--- BEGIN ---
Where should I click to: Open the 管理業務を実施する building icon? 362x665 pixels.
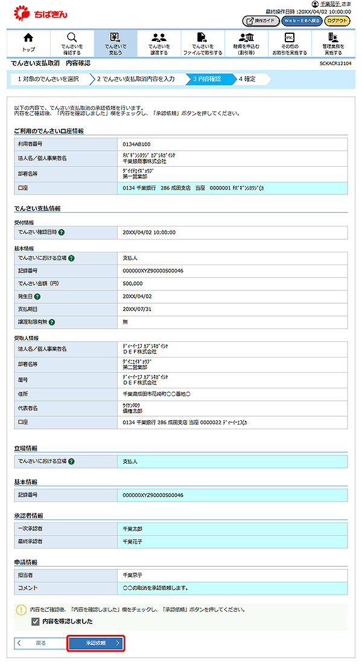[x=332, y=37]
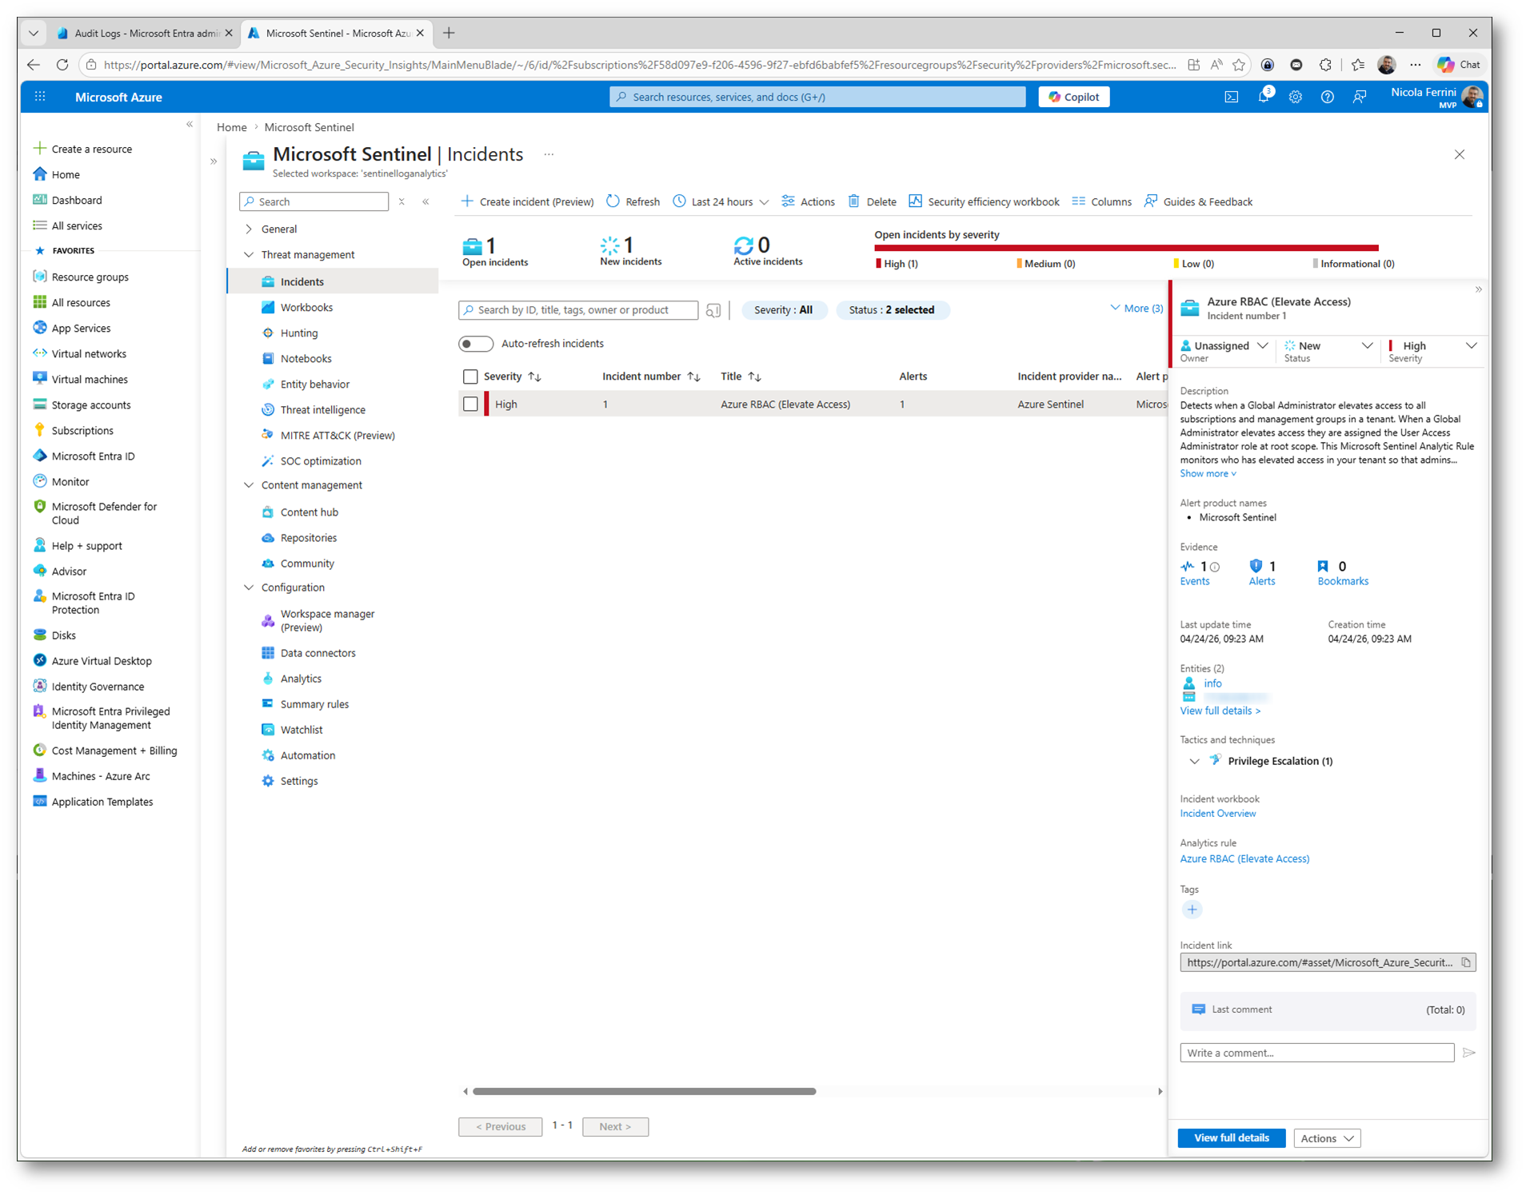Click the View full details button
The width and height of the screenshot is (1526, 1195).
(x=1231, y=1138)
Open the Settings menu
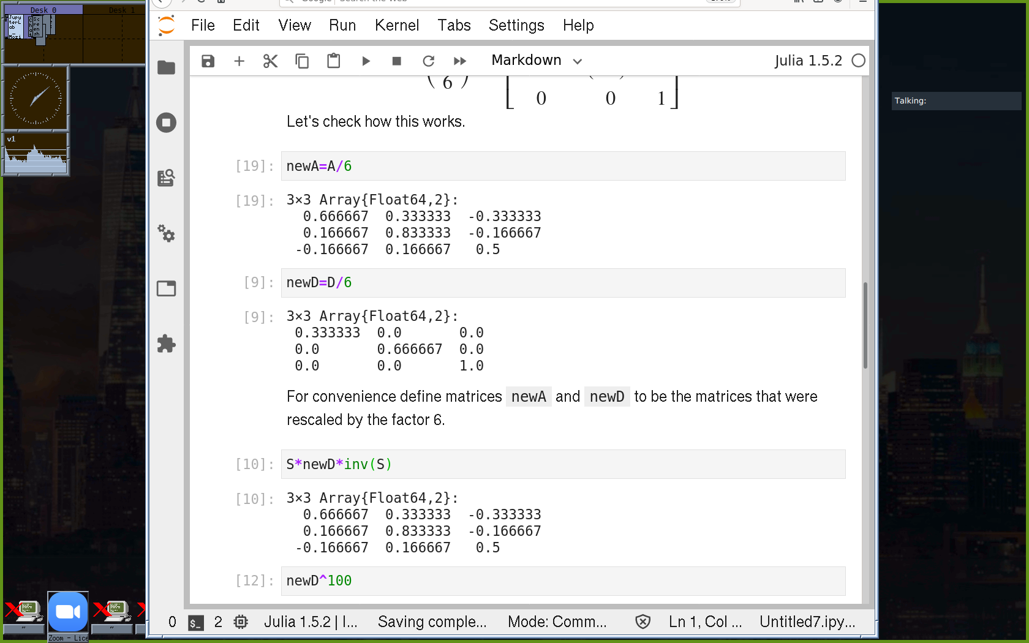 (x=516, y=25)
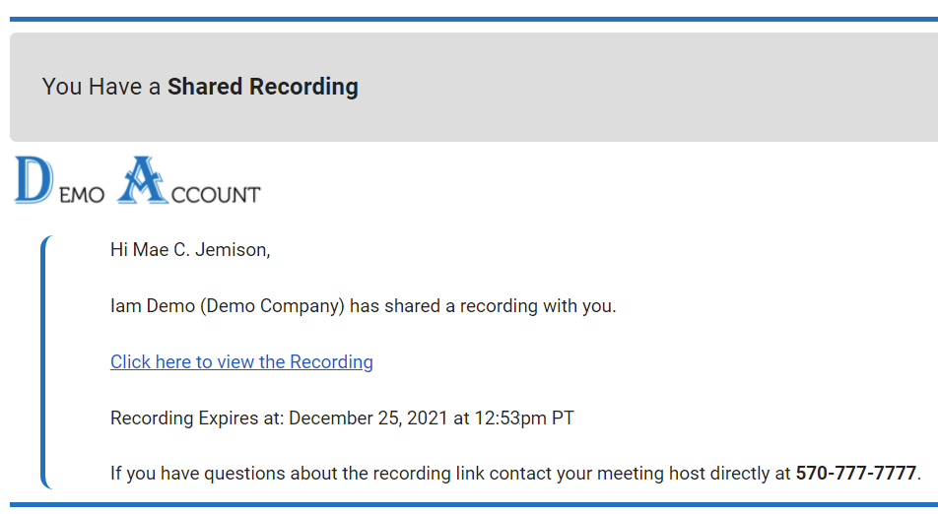The image size is (938, 514).
Task: Click the ornate blue 'A' logo letter
Action: tap(143, 180)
--- END ---
▸ Short exercise: Convert all the items above into a JSON list of strings with one string per line, skipping blank lines and leaving out the pictures.

▸ Solved problem:
[
  "Where should I click to: Open the 管理業務を実施する building icon? 362x665 pixels.",
  "[x=332, y=37]",
  "Click the View full details button",
  "The width and height of the screenshot is (1526, 1195).",
  "(x=1231, y=1138)",
  "Open the Settings menu",
  " (x=516, y=25)",
  "The image size is (938, 514).",
  "Task: Click the ornate blue 'A' logo letter",
  "Action: tap(143, 180)"
]